## ABOUT THIS TASK
Find the line containing "Task: Select gradle-kotlin-1.0-SNAPSHOT.jar" in the material below, then please transcribe it and each line after it exactly, without the pictures.

## PROVIDED RECORDS
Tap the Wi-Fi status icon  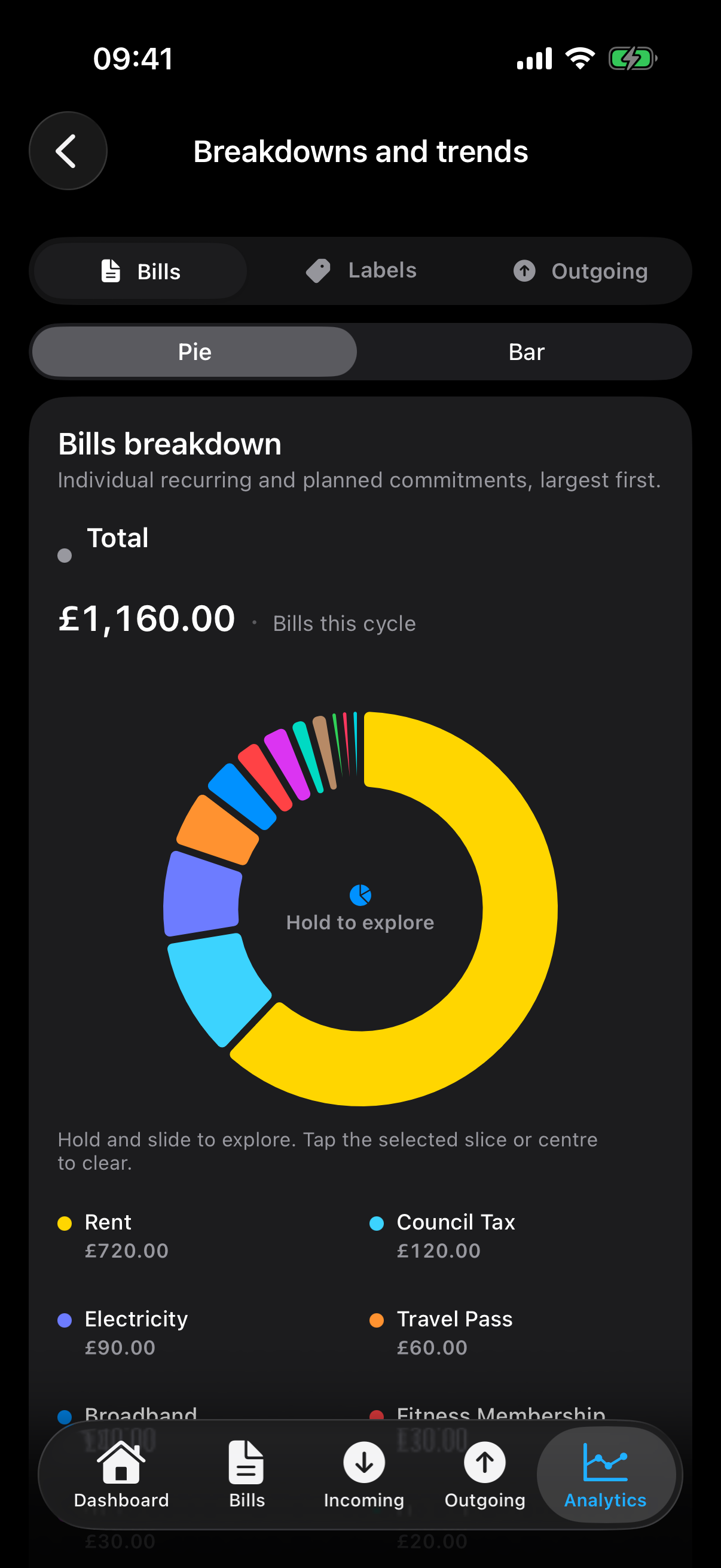(x=580, y=59)
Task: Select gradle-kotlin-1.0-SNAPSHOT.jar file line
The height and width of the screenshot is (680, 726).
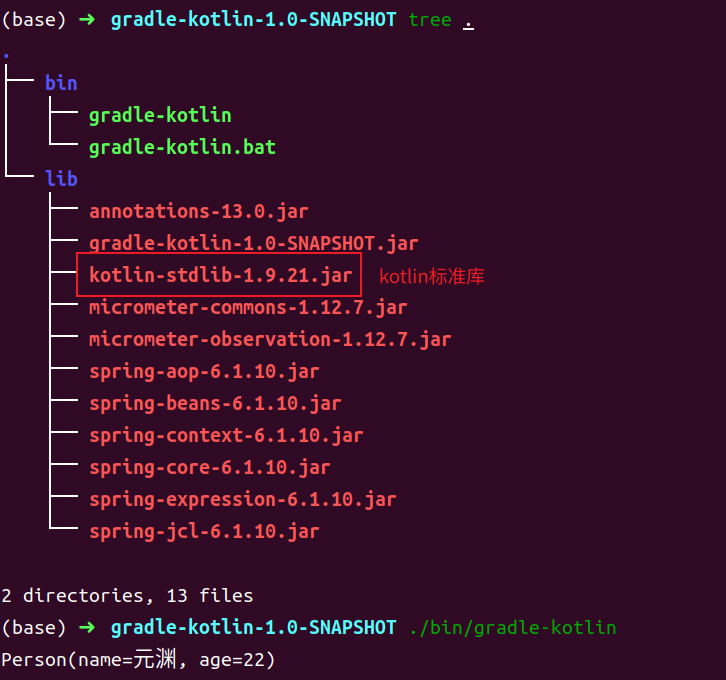Action: (254, 243)
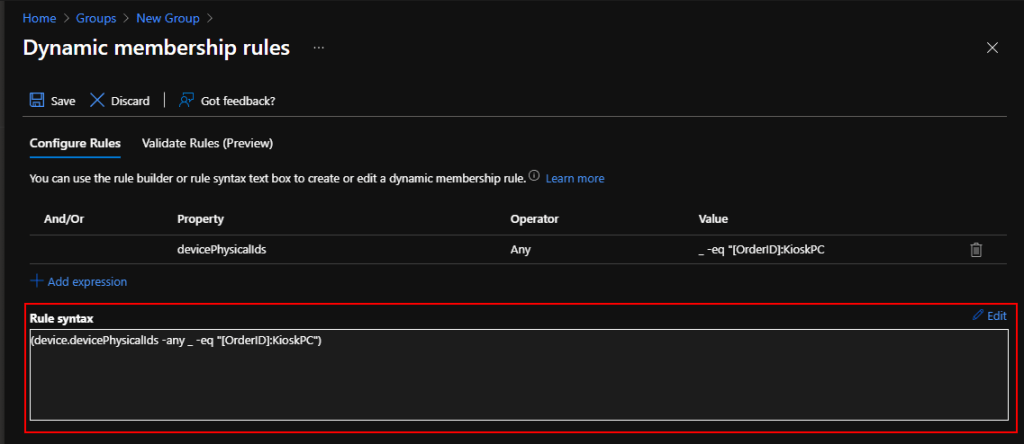Switch to the Configure Rules tab
Image resolution: width=1024 pixels, height=444 pixels.
[75, 143]
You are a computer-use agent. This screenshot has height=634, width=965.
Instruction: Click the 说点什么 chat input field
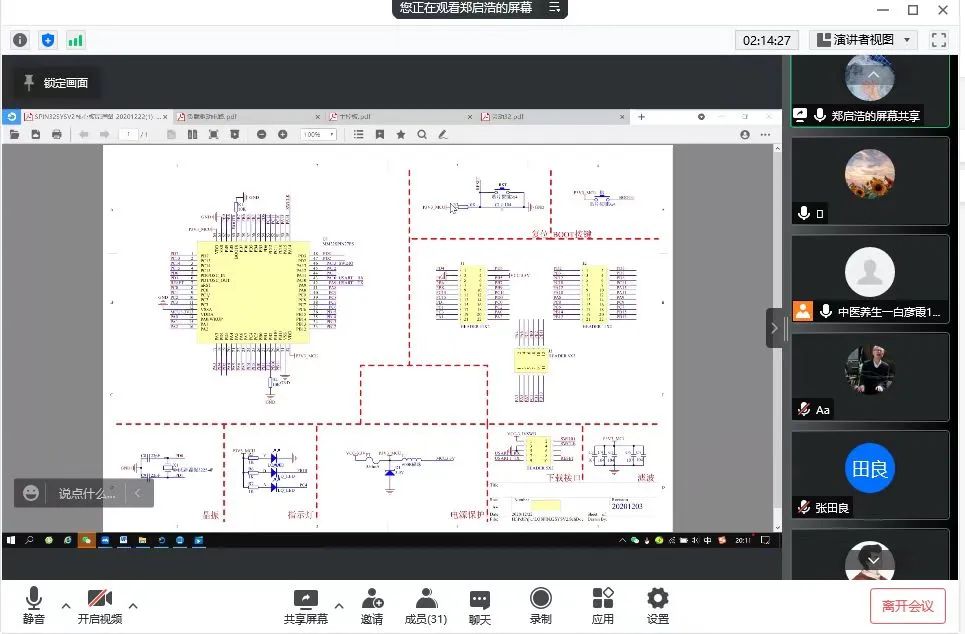86,493
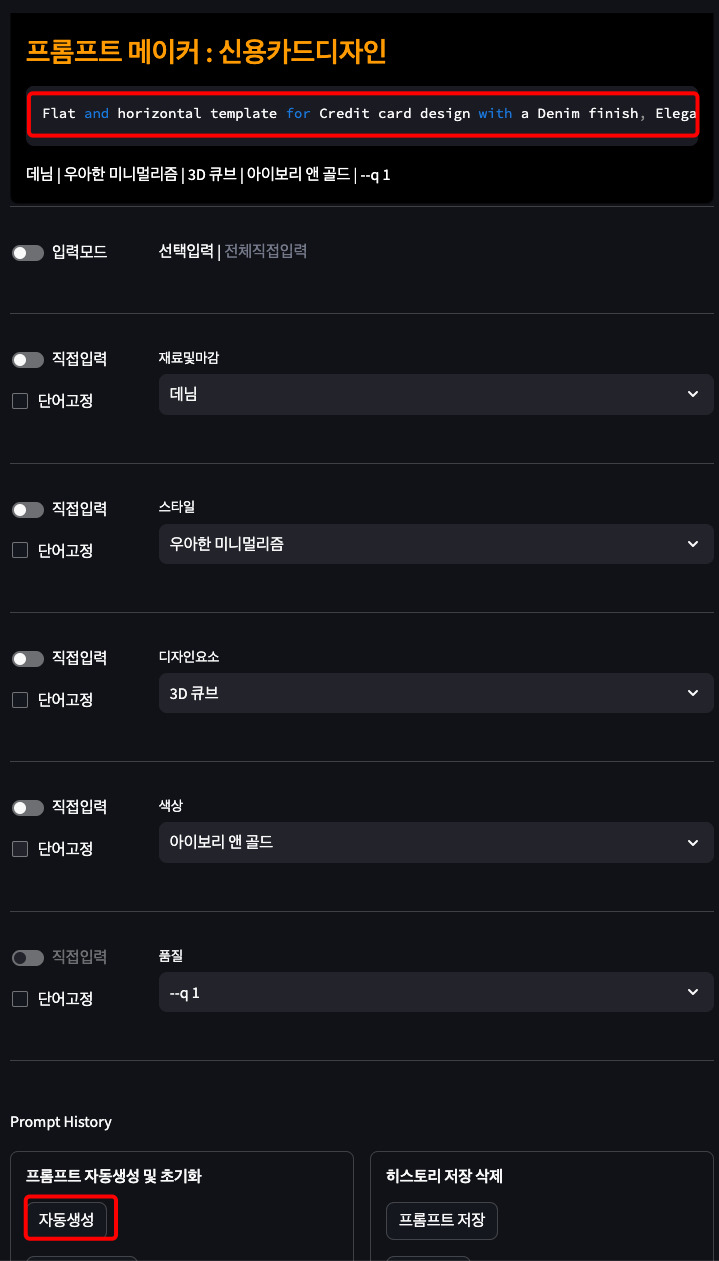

## OUTPUT
Task: Select gradle-kotlin-1.0-SNAPSHOT.jar file line
The height and width of the screenshot is (680, 726).
Action: (254, 243)
Switch to the Configure Rules tab
Image resolution: width=1024 pixels, height=444 pixels.
[75, 143]
You are a computer-use agent. This screenshot has height=634, width=965.
Instruction: Click the 说点什么 chat input field
86,493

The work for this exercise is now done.